TO DO: Repeat the full listing below verbatim and keep the images out.

RECORDED DATA:
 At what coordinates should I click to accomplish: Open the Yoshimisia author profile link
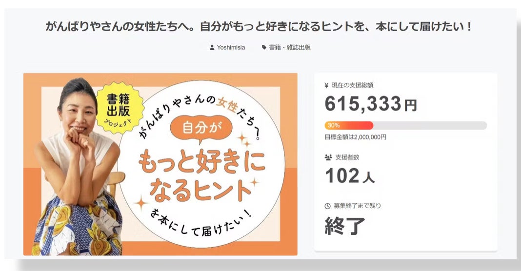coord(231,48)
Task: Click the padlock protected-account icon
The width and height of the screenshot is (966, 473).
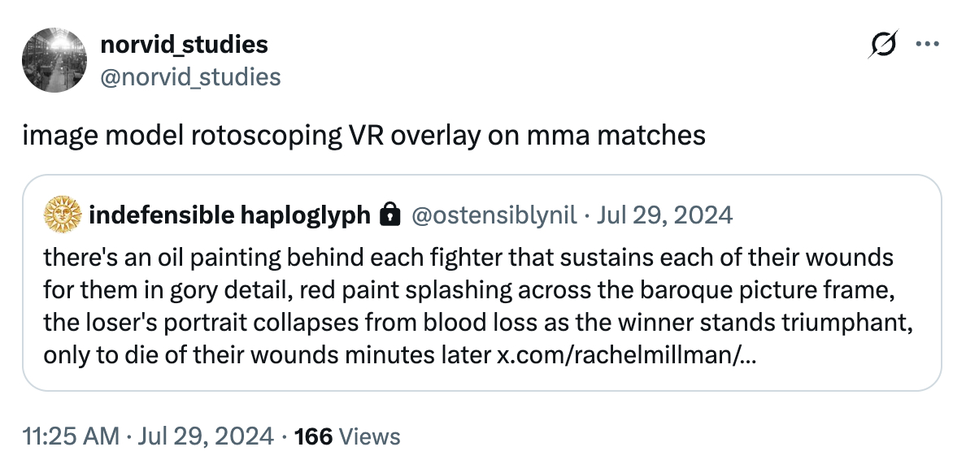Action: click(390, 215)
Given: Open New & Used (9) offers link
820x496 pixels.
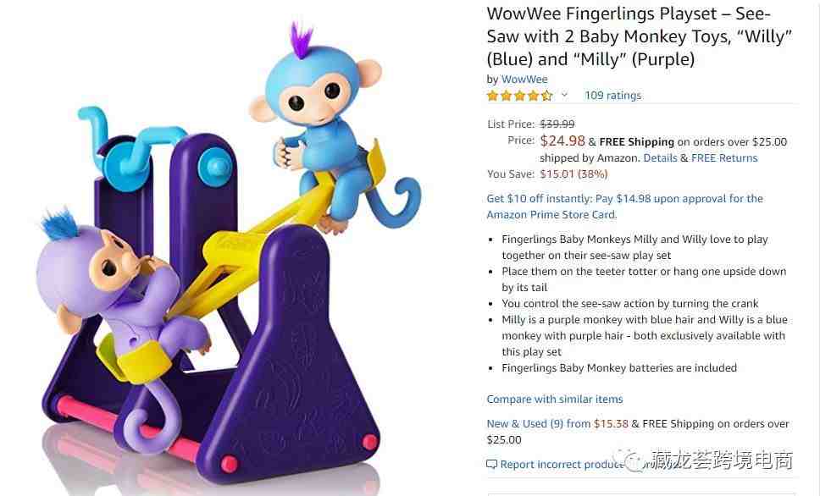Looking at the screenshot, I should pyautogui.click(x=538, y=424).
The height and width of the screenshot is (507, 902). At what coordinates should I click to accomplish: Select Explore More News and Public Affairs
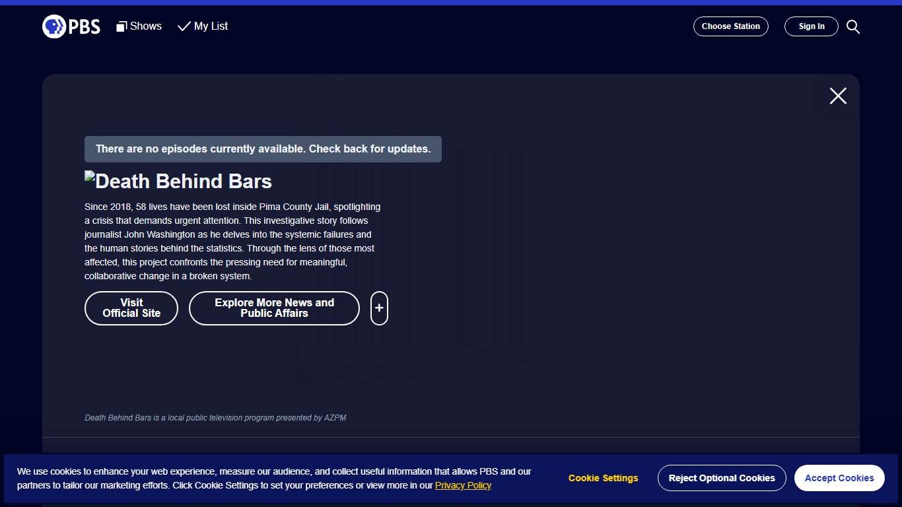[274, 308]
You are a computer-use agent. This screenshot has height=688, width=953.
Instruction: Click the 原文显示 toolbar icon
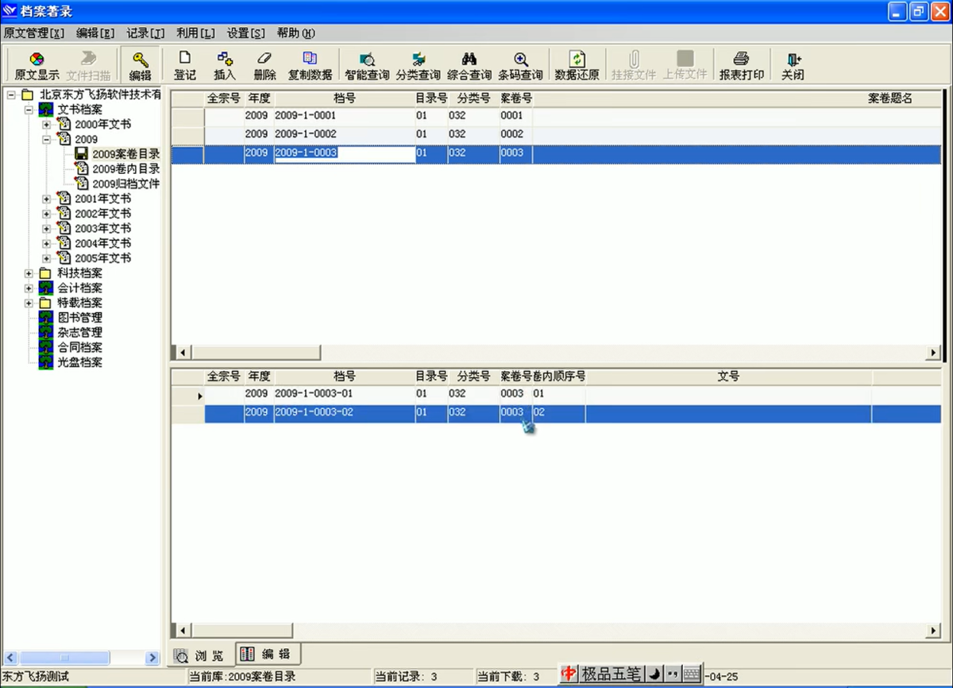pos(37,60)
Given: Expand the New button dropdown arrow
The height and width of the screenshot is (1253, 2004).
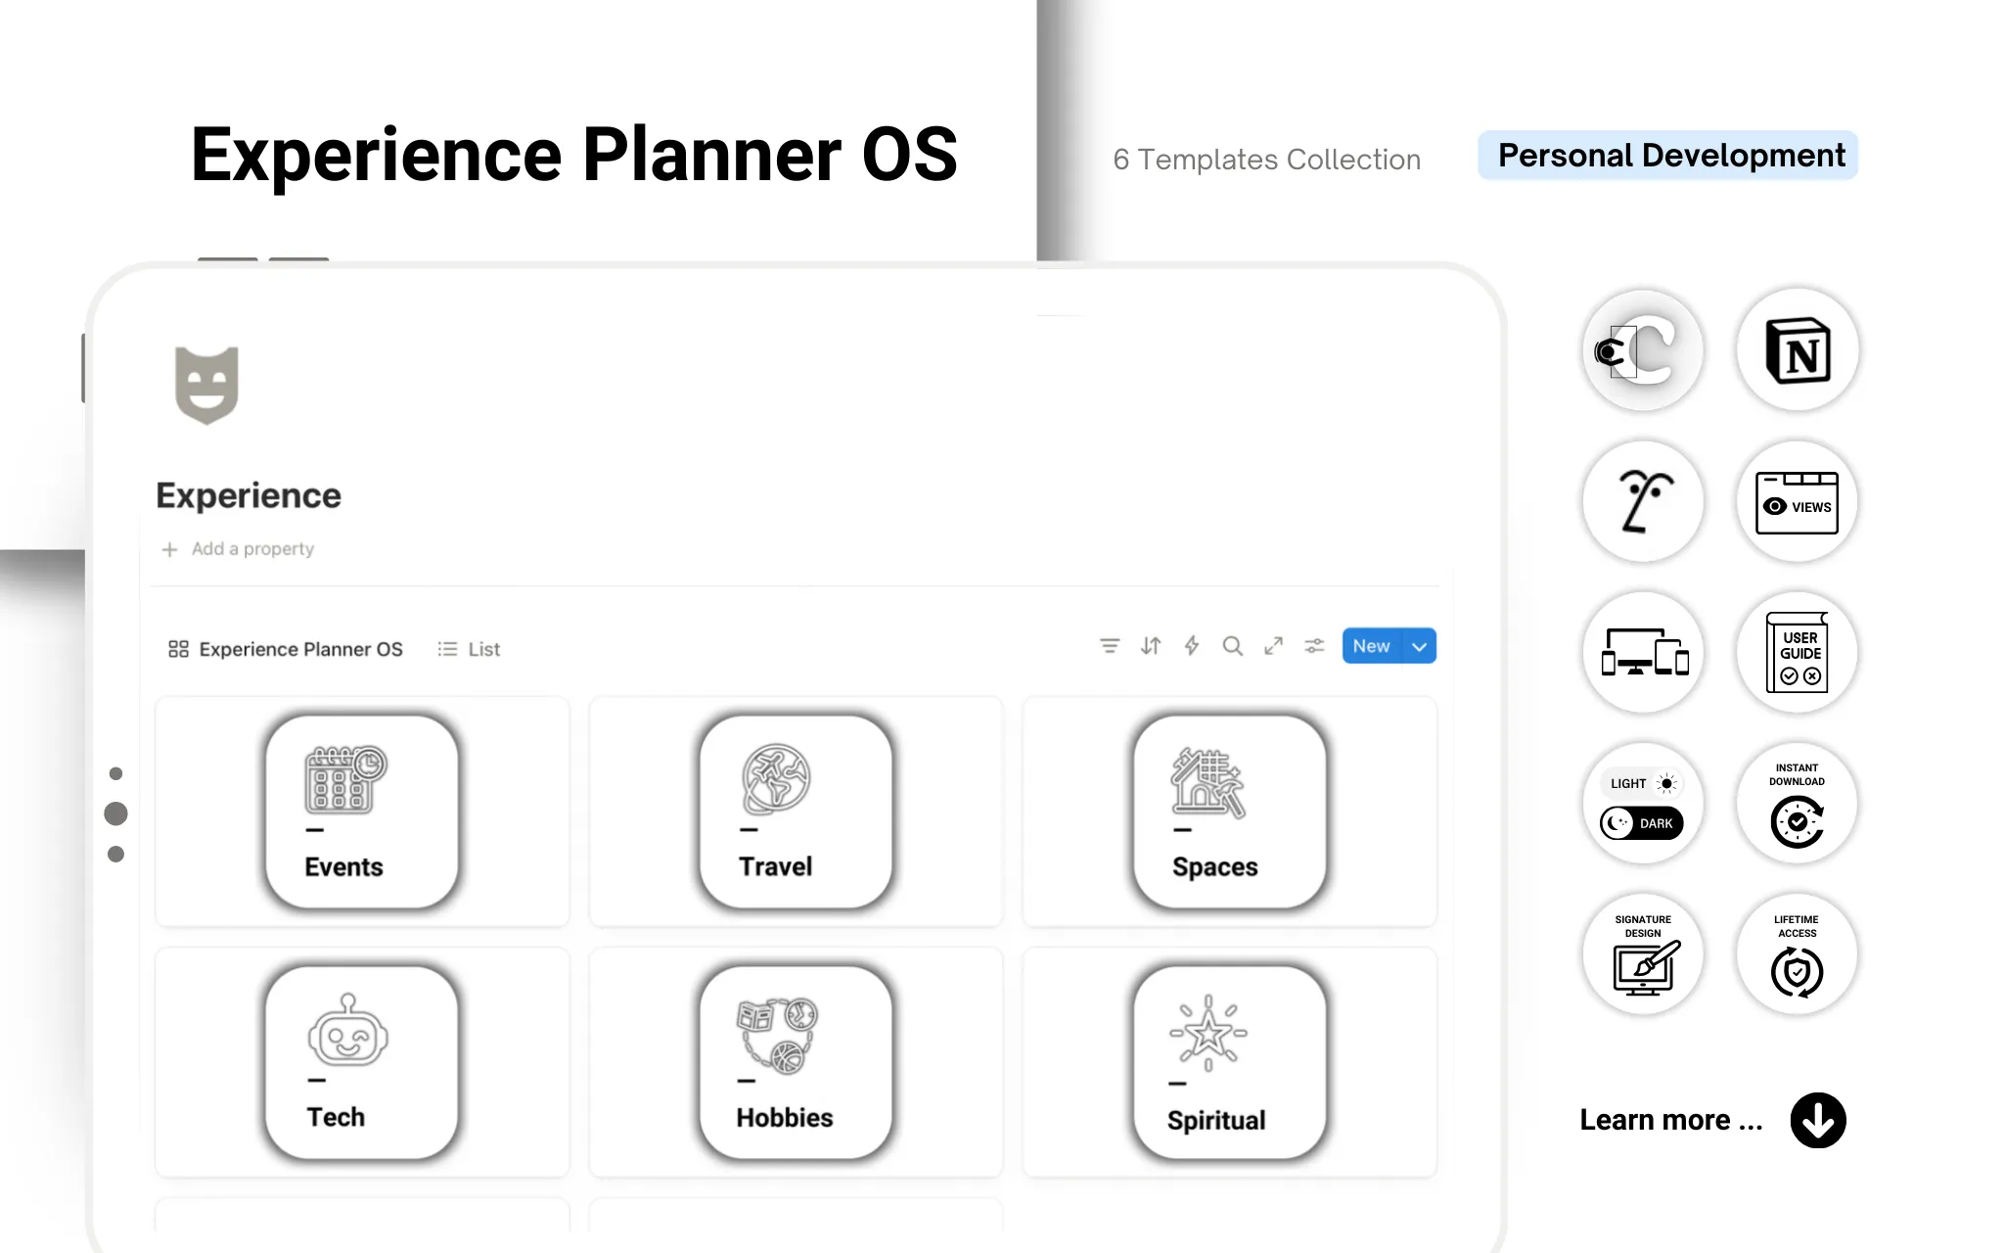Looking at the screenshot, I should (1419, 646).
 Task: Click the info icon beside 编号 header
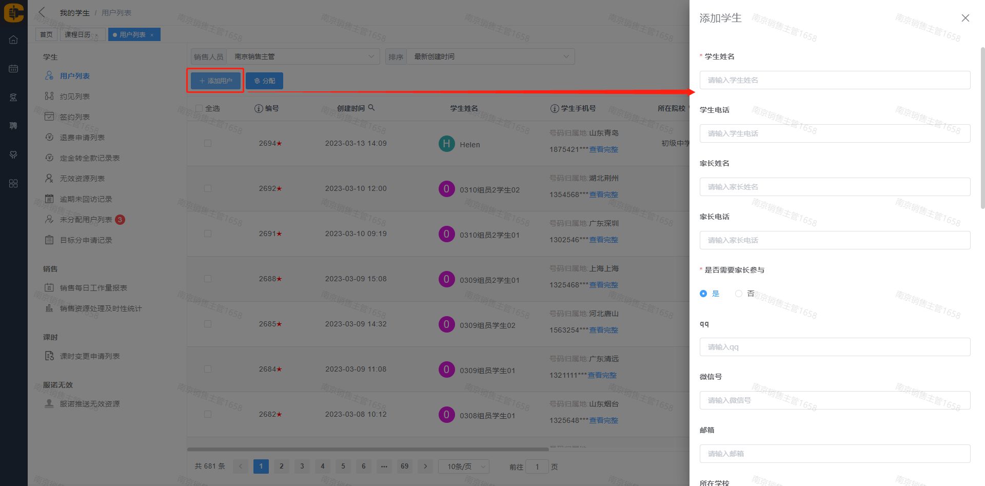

SOLVED PROBLEM:
 At what coordinates should I click to accomplish: Open the Yoshimisia author profile link
coord(231,48)
Task: Click the padlock protected-account icon
The width and height of the screenshot is (966, 473).
Action: click(390, 215)
Given: Open New & Used (9) offers link
820x496 pixels.
Looking at the screenshot, I should pyautogui.click(x=538, y=424).
The height and width of the screenshot is (507, 902). At what coordinates should I click to accomplish: Select Explore More News and Public Affairs
[274, 308]
You are a computer-use agent. This screenshot has height=688, width=953.
Instruction: Click the 原文显示 toolbar icon
pos(37,60)
Given: Expand the New button dropdown arrow
The height and width of the screenshot is (1253, 2004).
Looking at the screenshot, I should (1419, 646).
 Task: Click the info icon beside 编号 header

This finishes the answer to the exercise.